W trakcie swojego wystąpienia na Światowym Forum Ekonomicznym w Davos bilioner George Soros nazwał Facebooka „zmorą społeczeństwa”, dodając iż popularne medium społecznościowe „nie potrafi chronić społeczeństwa przez konsekwencjami swoich działań”. Dostało się także Google’owi, którego Soros nazwał monopolistą o antykonkurencyjnych praktykach, które szkodzą demokracji.
Obydwie firmy zostały przez Sorosa porównane do kasyn, które do mistrzostwa „opanowały sztukę uzależniania swojej klienteli” i stały się „przeszkodą dla innowacji”. Soros dodał jednak, że choć „właściciele tych gigantów uważają się za władców wszechświata, faktycznie są niewolnikami podtrzymywania swojej dominującej pozycji.”
Biznesmen wskazał, iż „media społecznościowe eksploatują społeczności, tak jak firmy naftowe eksploatują złoża ropy”, a „właściciele mediów społecznościowych wpływają na to jak ludzie myślą i jak się zachowują, ale bez świadomości tego procesu, co ma daleko idące konsekwencje dla funkcjonowania demokracji, a konkretnie wyborów parlamentarnych”.
Soros zaapelował o ściślejsze regulacje praktyk biznesowych tych firm, wskazując na przykład europejskiego komisarza ds. konkurencji, Margrethe Vestager jako model do naśladowania, mówiąc: Twierdzą, że są jedynie dystrybutorami informacji, ale faktem jest, że są to niemal monopoliści, co sprawia, iż należy ich traktować jako dobra publiczne, które powinno się poddać ściślejszym regulacjom w celu zachowania konkurencyjności, innowacji oraz sprawiedliwego i otwartego dostępu.
W uzasadnieniu Soros powiedział, iż Facebook i Google „zagrażają idei wolności umysłu poprzez manipulujację uwagą użytkowników i kierowanie jej w stronę własnych, komercyjnych celów.”
Celowo uzależniają one użytkowników od usług, które udostępniają, co może być bardzo szkodliwe, szczególnie dla nastolatków.

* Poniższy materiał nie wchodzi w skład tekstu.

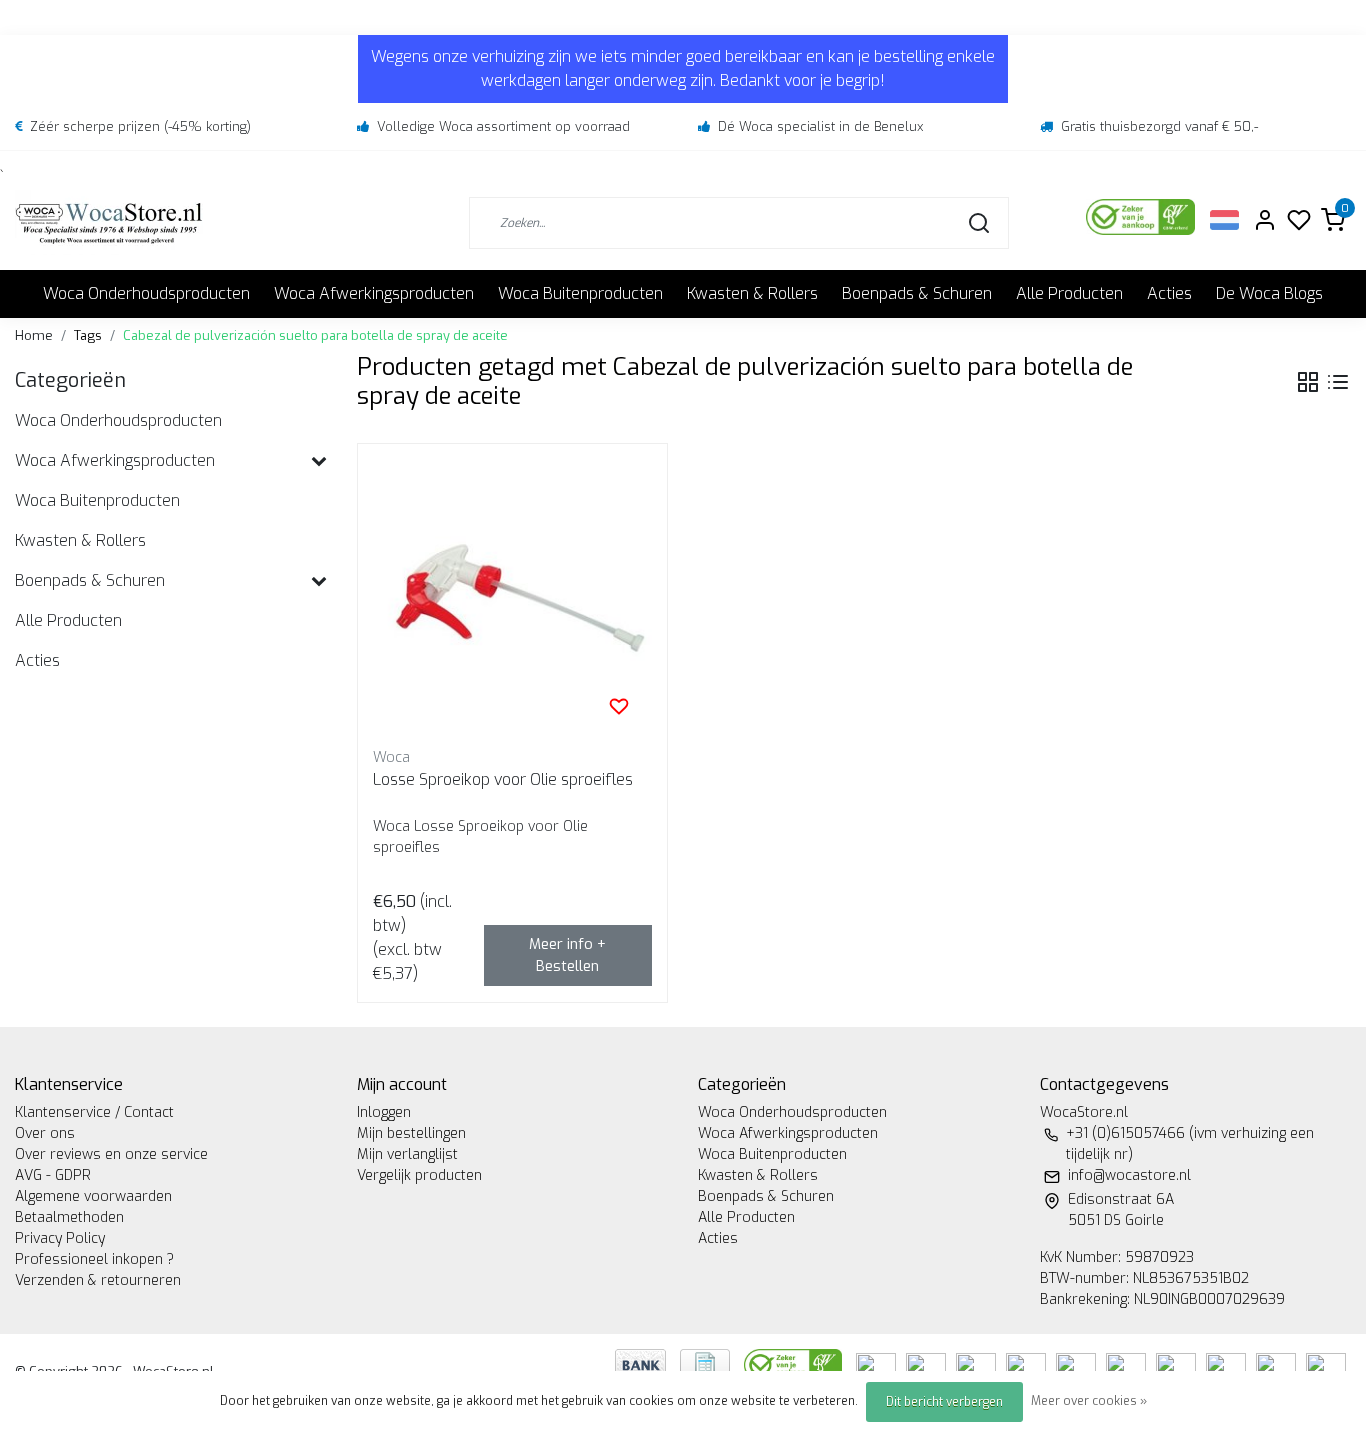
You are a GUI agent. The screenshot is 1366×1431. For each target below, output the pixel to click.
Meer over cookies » (1089, 1401)
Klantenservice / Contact (94, 1112)
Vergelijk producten (419, 1175)
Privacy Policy (60, 1238)
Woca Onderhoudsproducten (146, 293)
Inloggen (384, 1112)
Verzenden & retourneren (98, 1280)
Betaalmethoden (69, 1217)
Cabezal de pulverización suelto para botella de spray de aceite (315, 335)
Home (34, 335)
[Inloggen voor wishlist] (619, 706)
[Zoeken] (979, 223)
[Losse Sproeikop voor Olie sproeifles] (513, 599)
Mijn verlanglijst (407, 1154)
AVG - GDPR (53, 1175)
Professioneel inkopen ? (94, 1259)
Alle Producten (1069, 293)
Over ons (45, 1133)
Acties (1169, 293)
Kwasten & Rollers (752, 293)
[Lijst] (1338, 382)
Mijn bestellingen (411, 1133)
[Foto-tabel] (1308, 382)
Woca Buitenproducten (580, 293)
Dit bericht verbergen (944, 1402)
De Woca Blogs (1269, 293)
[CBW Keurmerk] (795, 1364)
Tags (88, 335)
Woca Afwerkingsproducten (374, 293)
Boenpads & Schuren (917, 293)
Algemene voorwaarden (93, 1196)
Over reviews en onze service (111, 1154)
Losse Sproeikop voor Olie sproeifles (503, 779)
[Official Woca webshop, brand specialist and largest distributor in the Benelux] (109, 222)
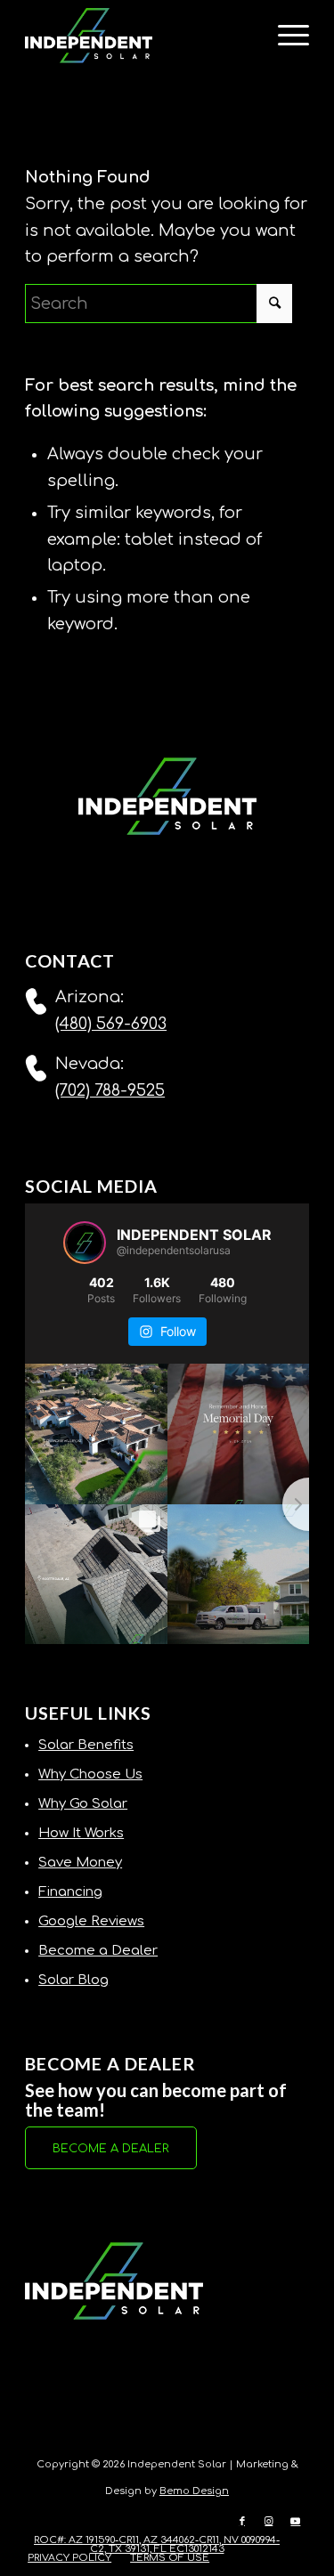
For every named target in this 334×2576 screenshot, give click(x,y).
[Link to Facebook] (242, 2521)
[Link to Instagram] (269, 2521)
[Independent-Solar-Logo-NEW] (138, 35)
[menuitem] (284, 35)
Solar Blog (73, 1980)
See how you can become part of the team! (156, 2099)
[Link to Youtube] (295, 2521)
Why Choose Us (90, 1774)
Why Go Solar (82, 1803)
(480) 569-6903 (111, 1024)
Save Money (80, 1862)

Istnieje podobieństwo pomiędzy platformami internetowymi, a firmami hazardowymi. Kasyna rozwinęły techniki uzależniania hazardzistów do punktu, w którym przegrywają wszystkie pieniądze, nawet te, których nie posiadają – stwierdził Soros.

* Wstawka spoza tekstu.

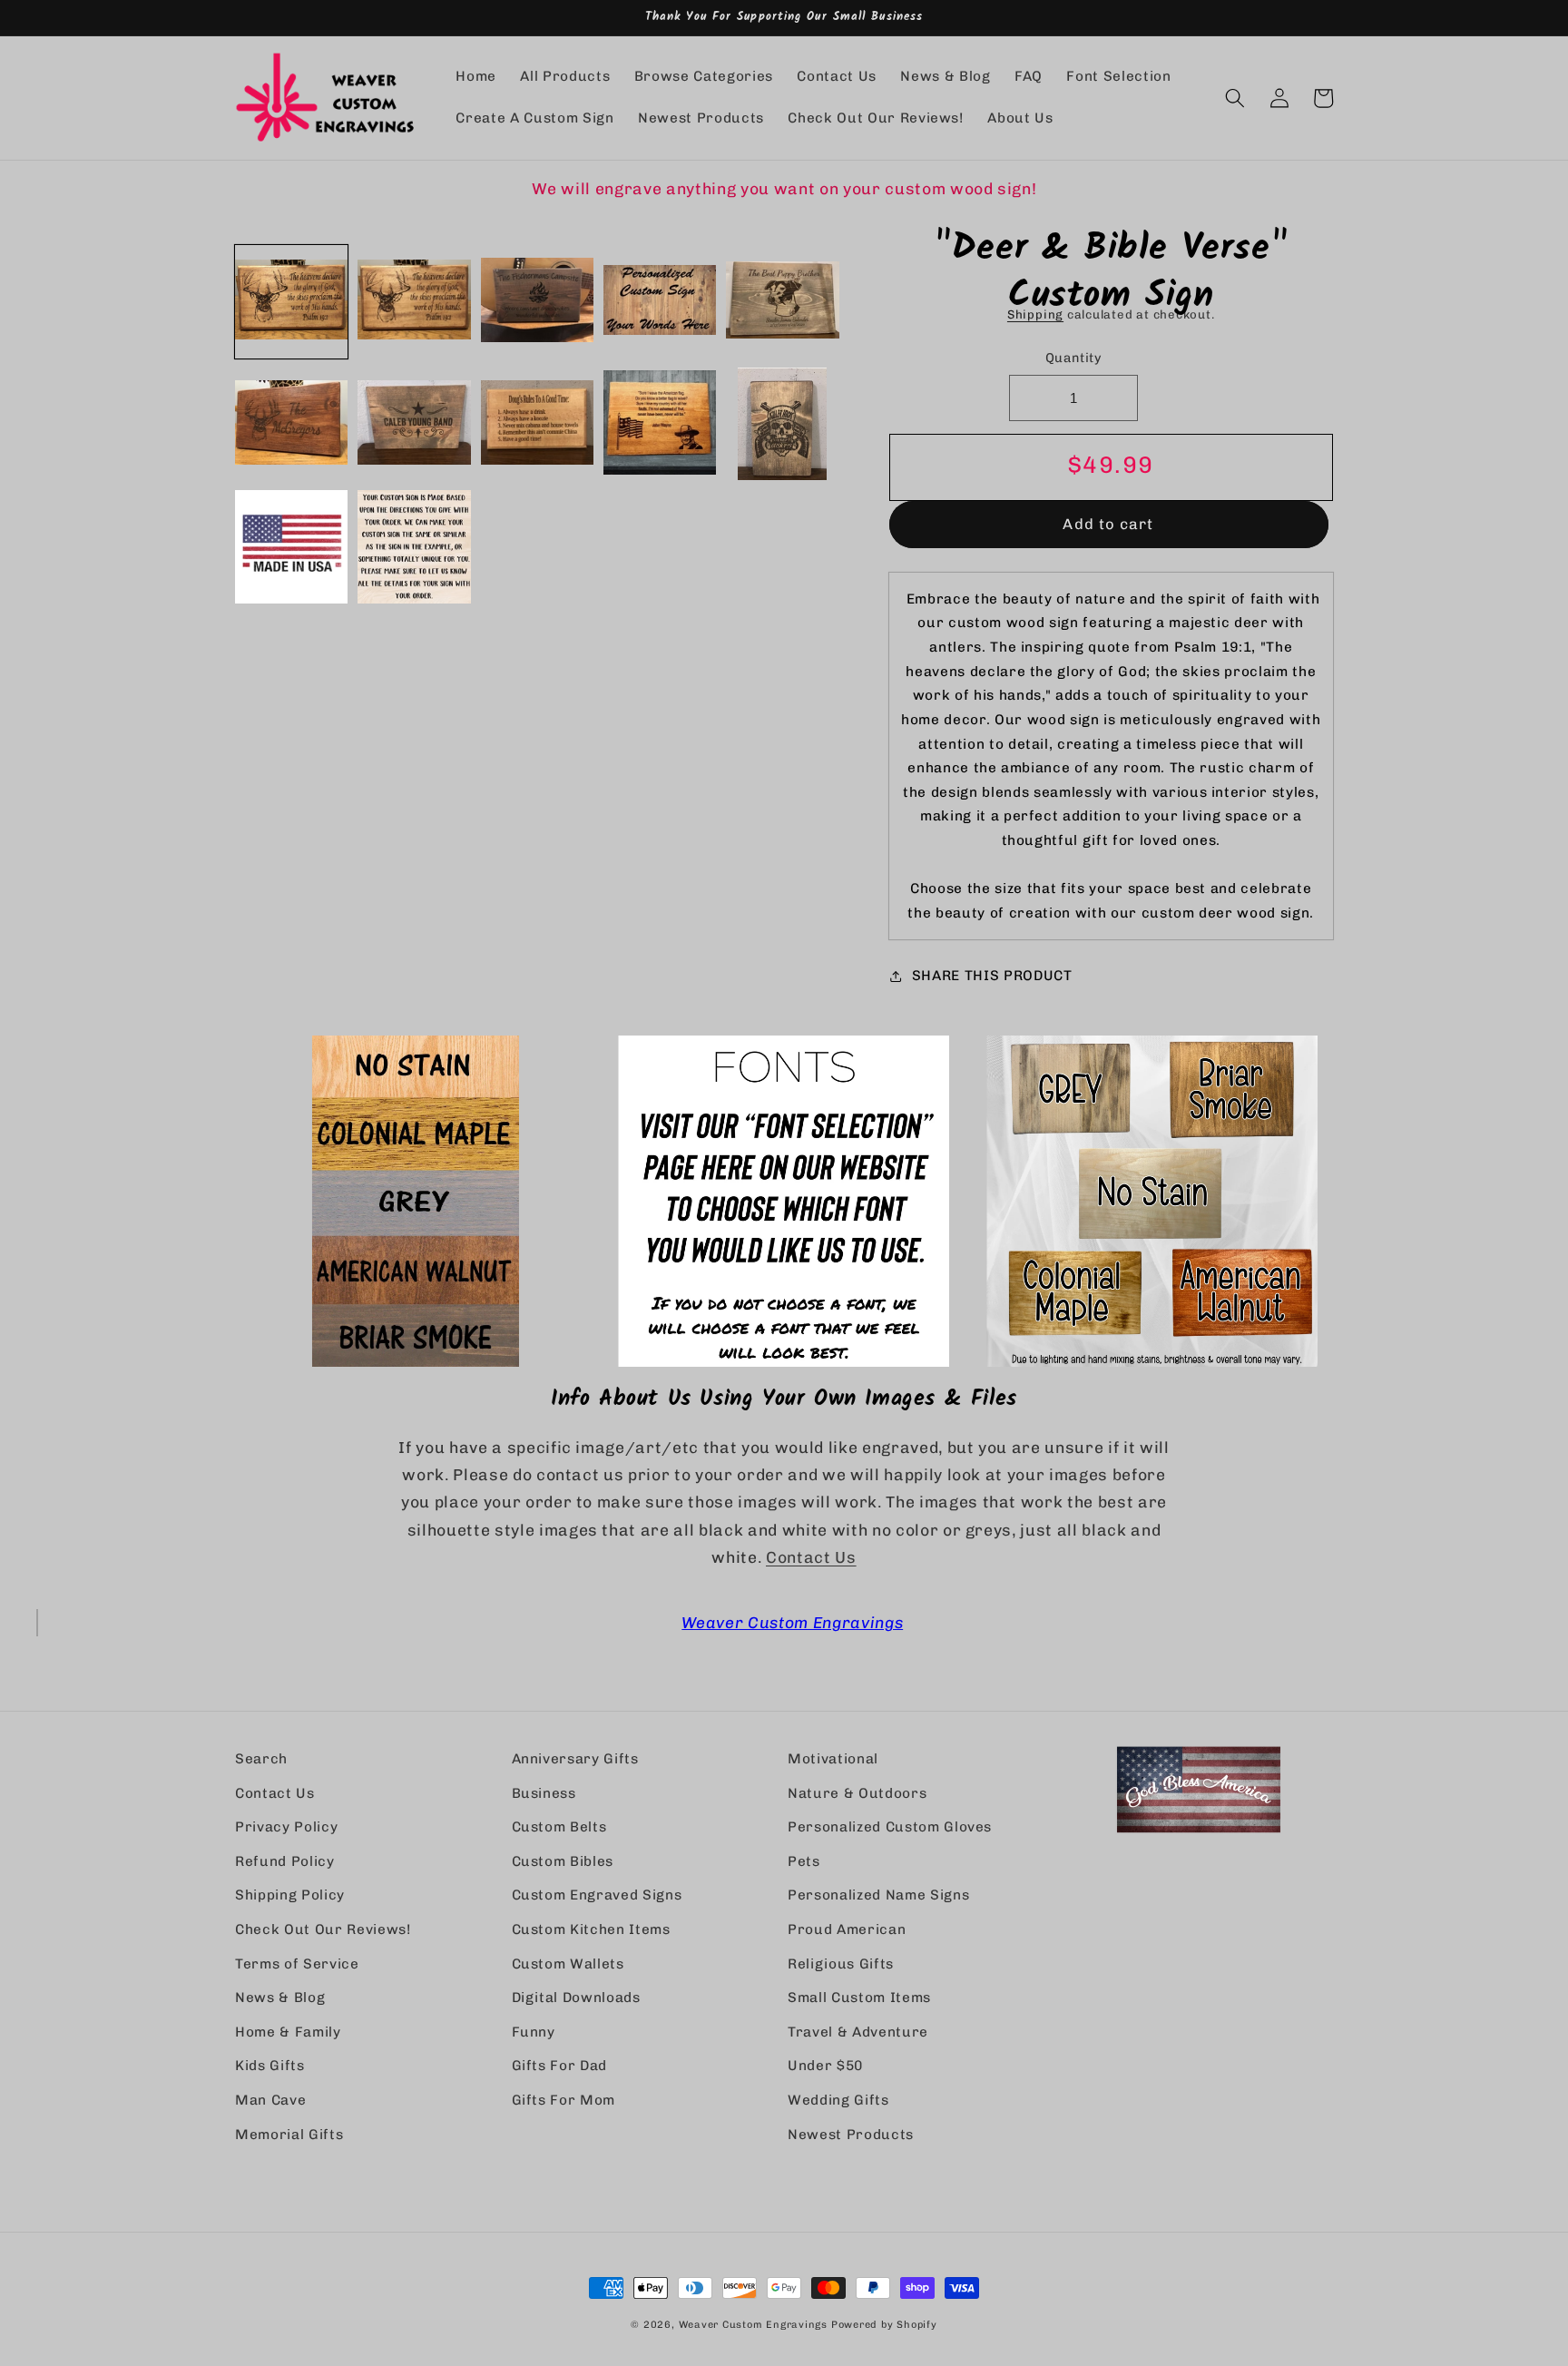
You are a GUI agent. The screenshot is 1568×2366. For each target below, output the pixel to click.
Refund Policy (285, 1861)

W innym fragmencie swojego wystąpienia biznesmen wskazał także na zawiązywanie sojuszy przez gigantów internetowych z reżimami totalitarnymi, mówiąc: Mogą powstać sojusze pomiędzy państwami autorytarnymi, a tymi wielkimi, bogatymi w dane monopolami internetowymi, które dadzą początek korporacyjnemu monitoringowi w ramach już rozwiniętego systemu monitoringu finansowanego przez państwo. To może się skończyć totalitarną siecią kontroli, o której Aldous Huxley czy George Orwell mogliby tylko pomarzyć.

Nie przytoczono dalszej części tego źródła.